Walt is a family man and chemistry teacher diagnosed with inoperable lung cancer and, from memory, given eighteen months to live. His immediate instinct is to provide for his family after he’s gone. A wife, a disabled teenage son and a baby on the way.
In the instant after my diagnosis this was exactly how I felt. The urge to travel came later. The urge to ensure whatever I had got to my kids was instant and instinctive.
Walt, bless him, went about it in a slightly different way though. He used his chemistry skills to start cooking crystal meth and became the biggest supplier in the American South West. Indeed, I’ve loved visiting that part of the world and the blue skies, open roads and stunning New Mexico scenery were what drew me into the series.
Anyway, given my only CSE (that’s what the not so smart kids did instead of O levels) came in Chemistry I chose not to go into drug production and distribution. The first thing I did arrange was a will. Two things I’ve not done but probably should are prepay the funeral and set up a power of attorney. But the big piece of work is still ongoing with my pension.

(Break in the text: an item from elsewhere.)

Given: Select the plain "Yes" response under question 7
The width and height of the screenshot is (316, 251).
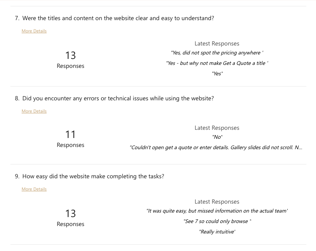Looking at the screenshot, I should click(x=217, y=74).
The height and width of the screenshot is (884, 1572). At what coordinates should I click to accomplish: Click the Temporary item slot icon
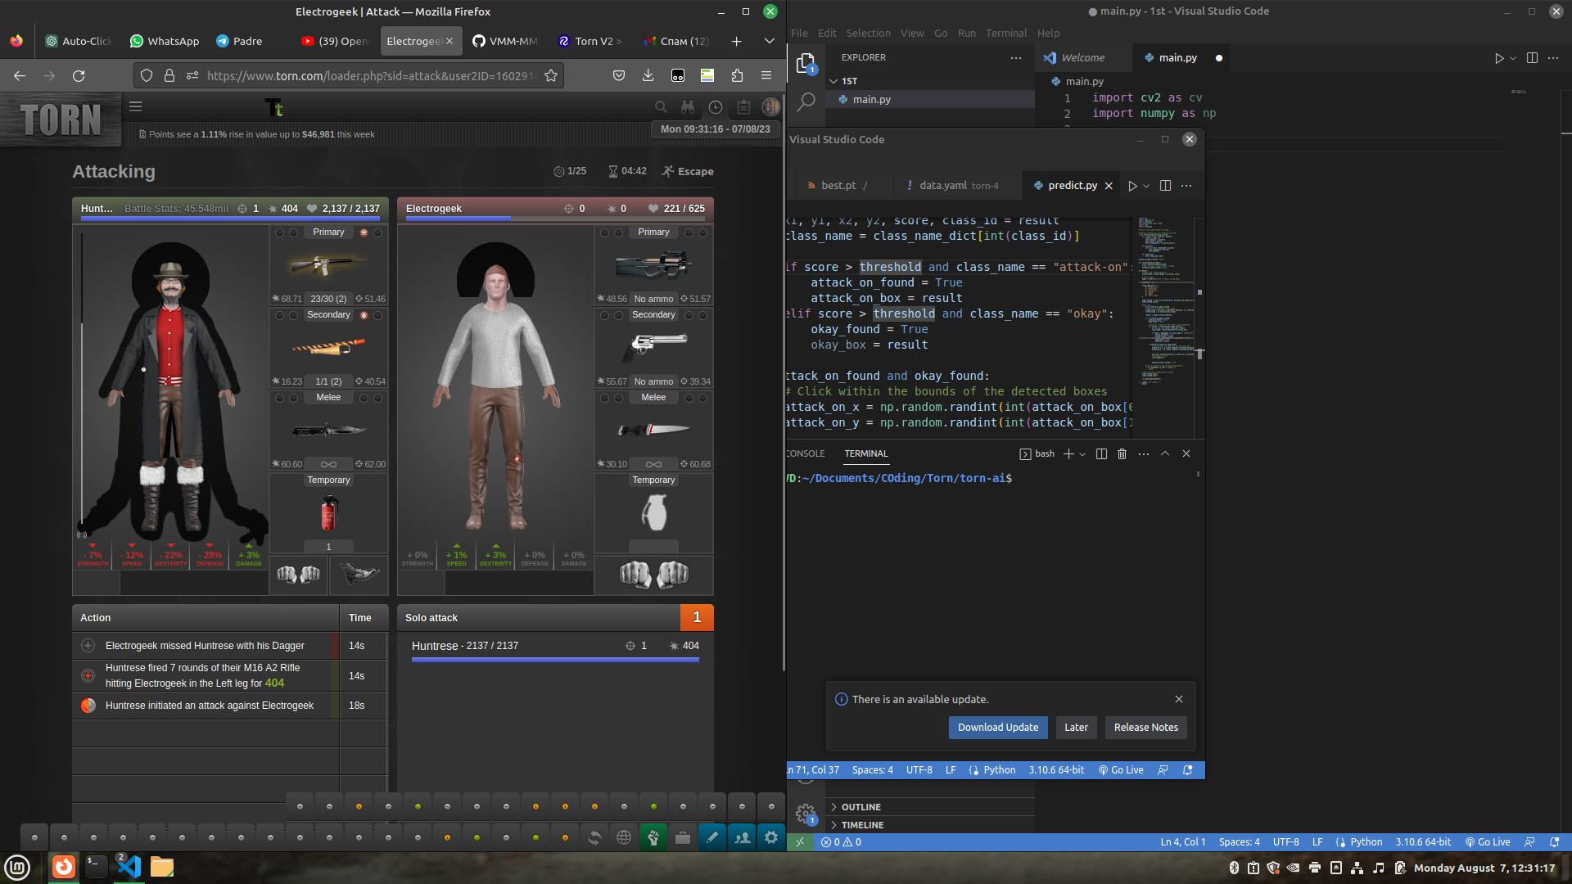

I’ve worked for the same company, allowing for mergers, collapses and takeovers, for over thirty years. My pension is a defined benefit (formerly known as final salary) which provides a set of excellent guarantees in retirement, albeit not as excellent as they once were. Although the option of taking the pension from age 50 exists, the best value is leaving it untouched to age 60-62. I’m 49. Assuming I pop my clogs soon means 30 years of contributions will provide nothing. Kids don’t inherit the pension. They can have what’s left of my modest savings and redundancy money when I go, but if I make it through the next five years there’ll be nowt left!
Recent changes to pensions legislation have created an opportunity though. Convert my company pension to a personal pension and the cash value becomes available to me at 55. I’m not expecting to last that long. If I don’t, the kids share a substantial six figure sum. If I do, I’ll have more than enough to survive on until I’m 90. Win / win.
It involves paying rather a significant sum for the services of an IFA, lots of form filling and negotiating the slow world of third party pension administrators. Although I started the process in November, it’s still not finalised. I’d better not croak today because that six figure sum will disappear.
But it’s nearly sorted. Walt cooked his crystal meth. I understood the dark arts of releasing value from a potentially valueless pension. We’re clearly two of a kind!